[Saved entries]
[Start of section]
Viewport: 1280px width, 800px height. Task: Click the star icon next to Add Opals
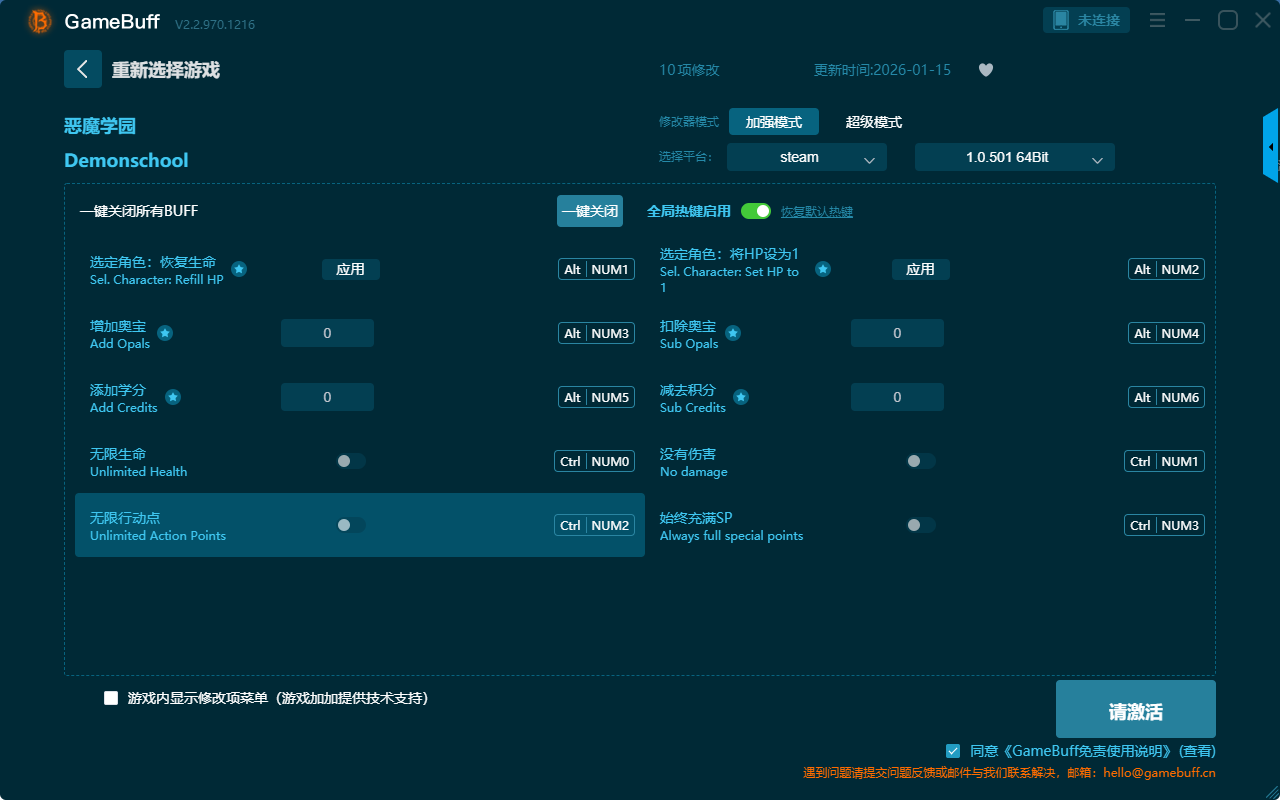pos(165,333)
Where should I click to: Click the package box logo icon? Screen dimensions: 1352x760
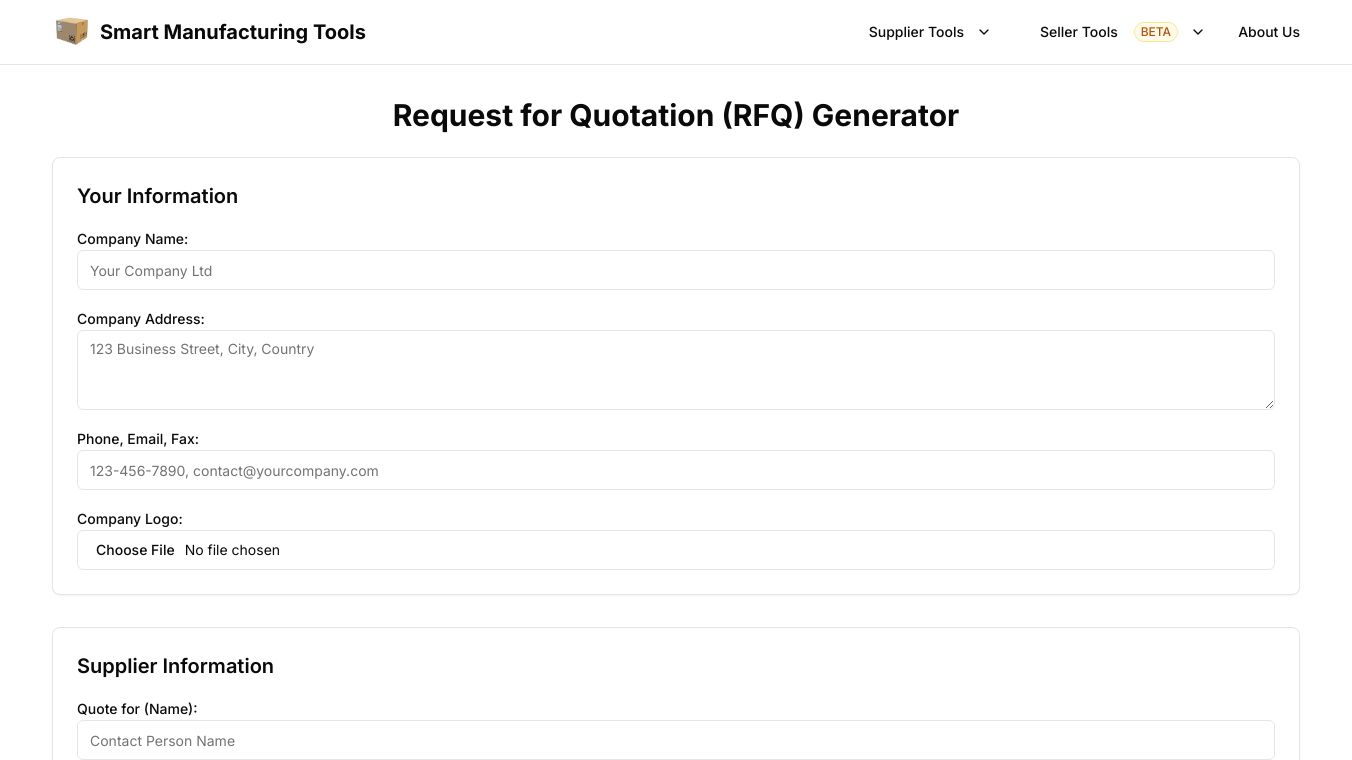(x=72, y=31)
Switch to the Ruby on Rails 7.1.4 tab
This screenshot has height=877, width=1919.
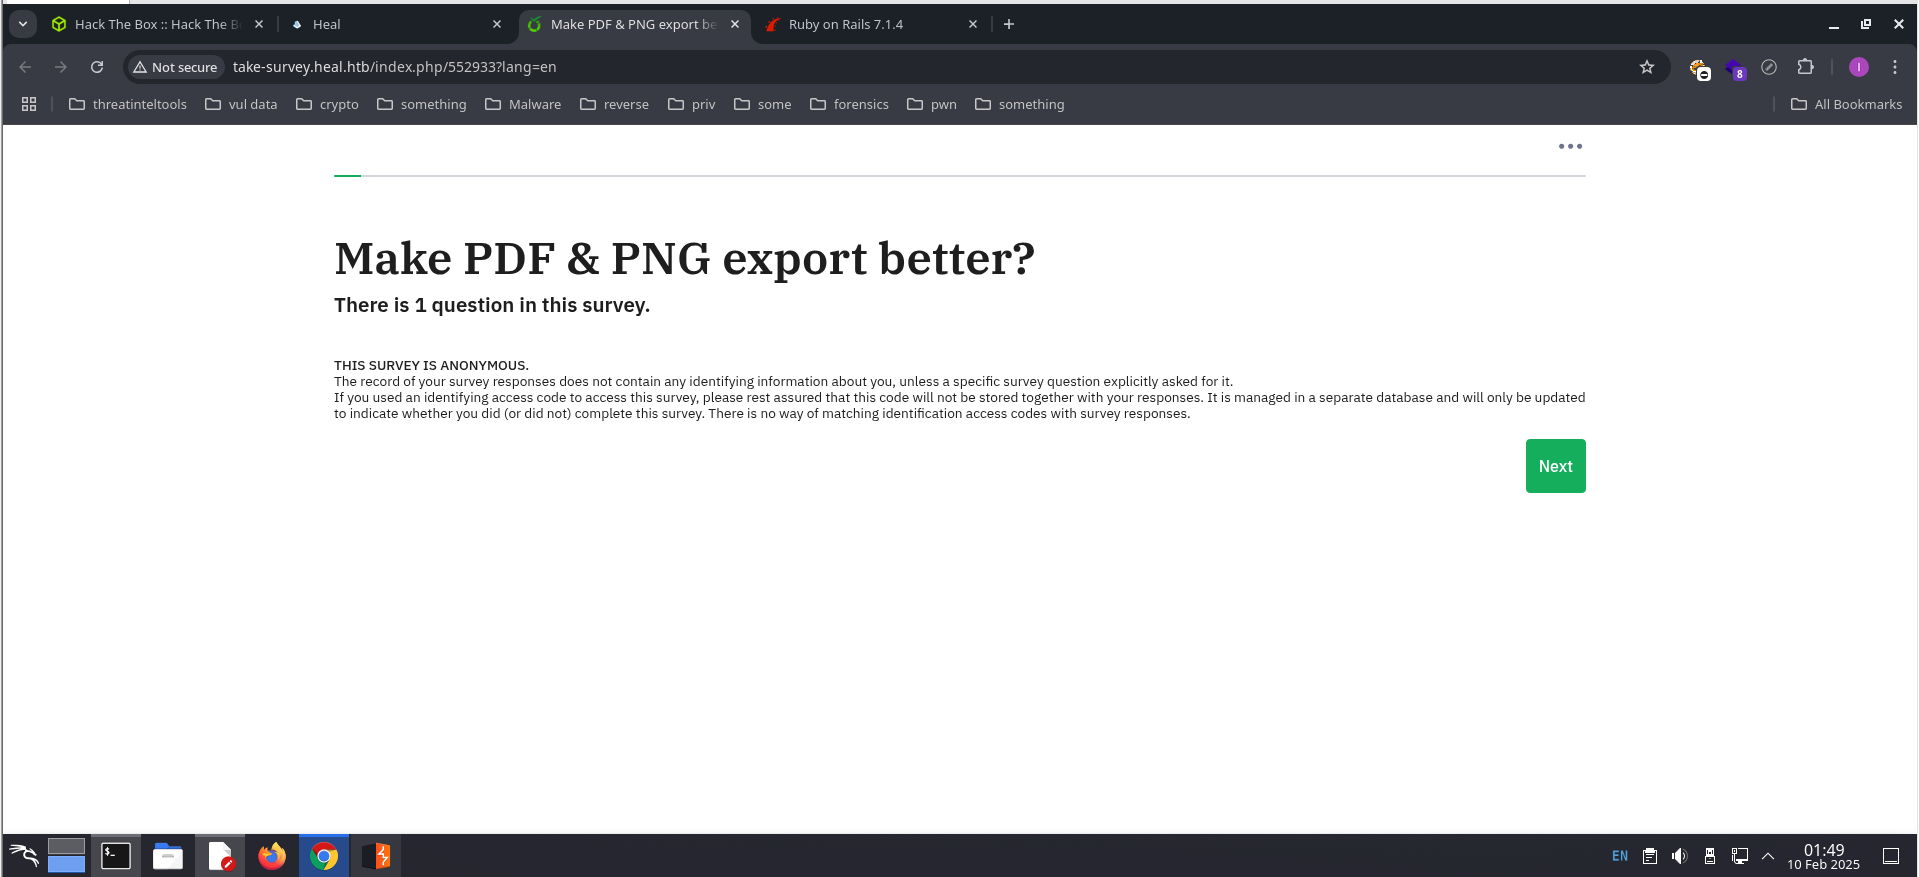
[End of section]
What to produce: Exactly the lines from the one that contains "Where should I" through the final line of the records above are needed, given again word for word, with every picture left out.

Written solution:
Where should I click to: Click the package box logo icon? Screen dimensions: 1352x760
(x=72, y=31)
Switch to the Ruby on Rails 7.1.4 tab
This screenshot has height=877, width=1919.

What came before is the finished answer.